World: r3wp

Object types are reference types too, but you usually need to do 
other tricks instead of COPY with them.

Many thanks for taking an interest in my newbie fumblings.

We were all newbies once! And we all are again every time we start 
learning something new.


I just remembered another puzzle/challenge I presented to the Mailing 
list, and got back a rich range of replies. This one is purely parse 
(including my first attempt), so trying it out, and then looking 
at others' code can help understand parse. As with the other two, 
it is based on a real-world need, rather than being a textboox exercise. 
(You experience the results of all three puzzles whenever you browse 
wwwREBOL.org).

Good luck with this one too!
http://www.rebol.org/ml-display-thread.r?m=rmlGPGQ

And, just in case you had any more spare time in the next month, 
another one that really surprised me as being amenable to a parse 
solution:
http://www.rebol.org/ml-display-thread.r?m=rmlJNFC

Hi, thanks for the extra puzzles.


I have managed to write a version that works now, but I am frustrated 
because I cant understand how to keep variables local & pass them 
to my function & return the changed values back...  In previous programming 
experience I seem to remeber that the function header listed the 
variable names & types used localy, then the function was called 
with the variables of the right type in the right order.. I cant 
remeber how results were returned in that context.

============================================================

§ Stated exercise 1: Return every line of the rows that contains the word "pixel", matching case exactly.
The rows that come next are unrelated to the thread.

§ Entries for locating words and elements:
============================================================

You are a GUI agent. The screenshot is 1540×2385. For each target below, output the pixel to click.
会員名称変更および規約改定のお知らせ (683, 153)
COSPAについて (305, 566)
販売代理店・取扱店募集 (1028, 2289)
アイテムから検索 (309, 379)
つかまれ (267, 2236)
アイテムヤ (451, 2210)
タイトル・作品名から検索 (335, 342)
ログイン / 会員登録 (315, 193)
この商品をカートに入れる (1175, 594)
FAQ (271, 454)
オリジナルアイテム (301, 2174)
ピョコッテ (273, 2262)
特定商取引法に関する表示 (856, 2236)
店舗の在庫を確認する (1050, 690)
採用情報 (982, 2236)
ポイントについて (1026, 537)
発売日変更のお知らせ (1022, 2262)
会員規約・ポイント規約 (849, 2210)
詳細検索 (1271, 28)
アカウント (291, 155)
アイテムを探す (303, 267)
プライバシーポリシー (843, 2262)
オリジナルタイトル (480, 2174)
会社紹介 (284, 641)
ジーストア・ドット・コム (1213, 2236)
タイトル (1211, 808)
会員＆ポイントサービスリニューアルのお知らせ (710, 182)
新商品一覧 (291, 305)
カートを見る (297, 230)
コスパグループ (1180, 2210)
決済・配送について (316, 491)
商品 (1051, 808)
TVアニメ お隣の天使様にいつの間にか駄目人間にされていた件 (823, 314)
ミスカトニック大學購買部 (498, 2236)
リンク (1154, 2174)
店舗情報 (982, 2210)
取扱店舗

============================================================

§ Stated exercise 2:
Answer these questions from the thread:
(a) Instead of what do object types usually need other tricks?
(b) Where did the writer present the puzzle that brought back a rich range of replies?
(c) What kind of solution was the second linked puzzle surprisingly amenable to?

§ Complete output 1:
You are a GUI agent. The screenshot is 1540×2385. For each target below, output the pixel to click.

§ Complete output 2:
(a) COPY.
(b) To the Mailing list.
(c) A parse solution.